Angelo, película austriaca dirigida por Markus Schleinzer, transporta a la pantalla la vida de Angelo Soliman. Inquieto de mí, al descubrir en la Wikipedia la historia real de este esclavo africano, que acabo siendo sirviente y juguete de la nobleza y realeza europea, el film acabó por acoplarse. El problema es que las formalidades clínicas de la epopeya me sacaban constantemente de la película y que los datos que luego tuve no quedaron despejados en lo filmado. Aún así no acabó por disgustarme. Algo que la incansable y tiroteada Illang: The Wolf Brigade sí consiguió. Prevenido por la salvaje pieza anterior del director coreano Kim Jee-woon, Encontré al diablo, me senté a ver los 144 minutos (dentro de la media) de una nueva película de sección oficial que pronto se estrenará en Netflix. En un futuro próximo, las dos Coreas se unirán para defenderse de sus enemigos. Ante la aparición de un grupo terrorista que se opone a la unificación, el gobierno crea una unidad especial de la policía, llamada creativamente “Unidad Especial de la Policía”, que alcanza tanto poder que el servicio de inteligencia debe intervenir. Con todo eso en mente, empecemos a disparar.
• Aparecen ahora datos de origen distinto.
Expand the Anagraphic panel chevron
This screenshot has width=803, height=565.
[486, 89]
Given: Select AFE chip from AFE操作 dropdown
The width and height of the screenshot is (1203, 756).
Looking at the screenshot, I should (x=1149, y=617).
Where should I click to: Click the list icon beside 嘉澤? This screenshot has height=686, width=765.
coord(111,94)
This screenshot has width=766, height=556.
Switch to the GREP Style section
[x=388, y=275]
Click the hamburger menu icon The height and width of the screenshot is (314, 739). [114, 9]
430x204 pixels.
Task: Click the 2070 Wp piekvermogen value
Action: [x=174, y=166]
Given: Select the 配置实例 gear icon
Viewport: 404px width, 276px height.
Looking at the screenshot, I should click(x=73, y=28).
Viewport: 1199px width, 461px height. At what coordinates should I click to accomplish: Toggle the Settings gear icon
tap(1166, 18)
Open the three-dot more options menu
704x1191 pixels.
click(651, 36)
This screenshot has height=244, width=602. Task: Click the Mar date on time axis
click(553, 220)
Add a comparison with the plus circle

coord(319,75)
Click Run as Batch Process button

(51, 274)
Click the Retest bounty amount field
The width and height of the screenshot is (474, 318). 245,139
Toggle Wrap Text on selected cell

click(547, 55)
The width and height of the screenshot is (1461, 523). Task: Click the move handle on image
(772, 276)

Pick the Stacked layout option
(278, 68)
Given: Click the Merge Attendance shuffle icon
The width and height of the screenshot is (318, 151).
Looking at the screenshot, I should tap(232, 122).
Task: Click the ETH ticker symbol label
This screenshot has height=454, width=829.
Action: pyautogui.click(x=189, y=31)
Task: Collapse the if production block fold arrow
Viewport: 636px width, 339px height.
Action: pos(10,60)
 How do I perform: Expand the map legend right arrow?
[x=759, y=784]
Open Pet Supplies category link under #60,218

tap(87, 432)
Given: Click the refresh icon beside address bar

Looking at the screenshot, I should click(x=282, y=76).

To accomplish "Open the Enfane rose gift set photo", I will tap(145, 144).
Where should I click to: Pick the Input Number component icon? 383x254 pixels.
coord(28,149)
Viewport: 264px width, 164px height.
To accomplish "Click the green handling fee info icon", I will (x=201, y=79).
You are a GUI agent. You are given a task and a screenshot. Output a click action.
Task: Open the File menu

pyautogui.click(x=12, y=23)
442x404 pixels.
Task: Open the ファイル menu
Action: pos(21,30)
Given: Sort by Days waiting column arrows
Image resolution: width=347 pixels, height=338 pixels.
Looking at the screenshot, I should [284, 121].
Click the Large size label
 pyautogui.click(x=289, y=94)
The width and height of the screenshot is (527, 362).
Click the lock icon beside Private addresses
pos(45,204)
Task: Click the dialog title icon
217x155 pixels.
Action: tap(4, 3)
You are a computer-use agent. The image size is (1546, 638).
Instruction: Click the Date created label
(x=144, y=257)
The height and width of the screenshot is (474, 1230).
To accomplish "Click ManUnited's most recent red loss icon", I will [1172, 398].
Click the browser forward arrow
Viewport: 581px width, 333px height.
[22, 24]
Y así sucesivamente. Visualmente es tremenda, que todo hay que decirlo.
La palabra ejercicio es recurrente a la hora de redactar críticas cinematográficas. Pero es en filmes como Para la guerra, del novicio realizador argentino Francisco Marise, donde el vocablo se hace grafía. Unos deberes, surgidos de la escuela de cine de San Antonio de Los Baños, que nos exponen, en primer plano y con acento enredado, a Andrés Rodríguez Rodríguez: un excombatiente de las fuerzas especiales cubanas que busca telefónicamente a su compañeros de batallas. Batallas reales. Como en la película.
Quién te cantará es Carlos Vermut. Es un guión en espejo que peca un poco de exceso de compromiso. Me voy a explicar. La autonomía de estar fuera del circuito y de demostraciones a la galería, hizo, de sus dos anteriores obras, un trabajo brutal y sincero. Sin embargo, aquí había que reafirmarse y, quizá, el tiempo y sus ganas de certificar el puesto han encorsetado algo el argumento. Se ha buscado la perfección. Su perfección. No me ha marcado como lo hizo con Magical Girl, pero me ha gustado. La película cuenta la historia de Lila Cassen, una cantante, ídolo de masas en los noventa, que, antes de su esperado retorno a los escenarios, pierde la memoria en un accidente. Para ayudarle a recuperar la identidad, musical y personal, su asesora decide contratar los servicios de Violeta, la mayor admiradora de Lila. Los tonos morados de los nombres de las dos protagonistas empezarán a trazar esos juegos reflejados y cíclicos que nos llevarán hacia una verdad que llena de vacíos los vacíos.